Yes. What exactly am I doing reading Raising a Modern-Day Princess? If you know me, you know our home houses only the male variety of offspring. I am lacking a princess. I read this out of mere curiosity as to what authors Pam Farrel and Dorren Hanna had to say about raising girls in today’s day and age. For me, it was utter fascination that initially drove me to the book (after all, I AM a girl and I’m curious to know what messages girls of today are being fed). For the most part, I just rely on those of you who do have girls to tell me what it’s like raising those like ourselves. Being female, I declared I only ever wanted to have boys when I was a parent myself! I just seemed easier.
I cracked open Raising a Modern-Day Princess and began reading the personal stories of Farrel and Hanna which helped drive them to write this book. I thought I would enjoy the book just from a “I got to know these authors a little better” perspective. Then they started talking about how this book is beneficial from a mentor perspective. Now, I’m currently not mentoring anyone that I know of, nor do I have any potentials waiting in the sidelines. However, I do know some teenage girls and, that not being my favorite phase of life, I typically avoid them. (True confessions.)

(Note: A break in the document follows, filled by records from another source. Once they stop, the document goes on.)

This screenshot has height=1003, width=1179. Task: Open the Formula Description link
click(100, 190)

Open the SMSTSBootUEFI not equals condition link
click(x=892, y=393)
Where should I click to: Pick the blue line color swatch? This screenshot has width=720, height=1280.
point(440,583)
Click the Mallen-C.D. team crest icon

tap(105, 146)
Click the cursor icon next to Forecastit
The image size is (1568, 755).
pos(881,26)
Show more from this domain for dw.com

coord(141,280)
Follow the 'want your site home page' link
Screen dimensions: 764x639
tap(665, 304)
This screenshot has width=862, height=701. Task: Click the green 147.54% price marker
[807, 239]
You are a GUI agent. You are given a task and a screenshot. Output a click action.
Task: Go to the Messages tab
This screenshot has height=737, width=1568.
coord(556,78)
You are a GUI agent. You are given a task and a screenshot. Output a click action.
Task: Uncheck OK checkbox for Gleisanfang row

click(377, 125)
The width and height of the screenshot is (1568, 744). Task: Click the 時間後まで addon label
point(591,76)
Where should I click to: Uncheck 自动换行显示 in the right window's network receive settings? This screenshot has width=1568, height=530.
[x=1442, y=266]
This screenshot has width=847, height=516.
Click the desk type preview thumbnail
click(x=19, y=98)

However, this book really challenged me to wake up and remember how much I appreciated the attention of adults when I was a tween/teen. It reminded me of how much the simplest compliment ever given to me would carry me for months. People’s positive comments and affirmations helped to shape me and keep me out of harm and out of trouble. Knowing that I had parents who loved me dearly and that I had a community that supported me was incomprehensibly valuable to me. Quite simply, it meant everything. As a result, I had a rather mellow growing up experience and any stressed emotions I felt were the results of hormones gone wild and nothing more. For the most part, they stayed in check. I was loved and that is something that I have learned not to take for granted.
Authors Farrel and Hannah talk about the importance of teaching young girls to become young ladies in Raising a Modern-Day Princess. They don’t say so outright, but I do think it’s true that teenage girls are scary creatures and therefore need extra special attention (as do boys, but for different reasons). To help build a sense of self-worth and value in a girl, you need to teach her that she has it. She needs to be taught that God created her with purpose and pleasure and she should be allowed to delight in her femininity. That’s a hard message to get through to girls these days. I doubted it when I was a girl and I really had no good reason to!
I think there is a place for Raising a Modern-Day Princess on bookshelves today. I might not agree with everything that they said or their manner of presentation, but the authors of this book share something in common: 1. They are both females who remember their own childhood and 2. have a heart to protect and provide emotional stability for young girls today. Theirs is a message worth listening to – no matter the gender of your own children.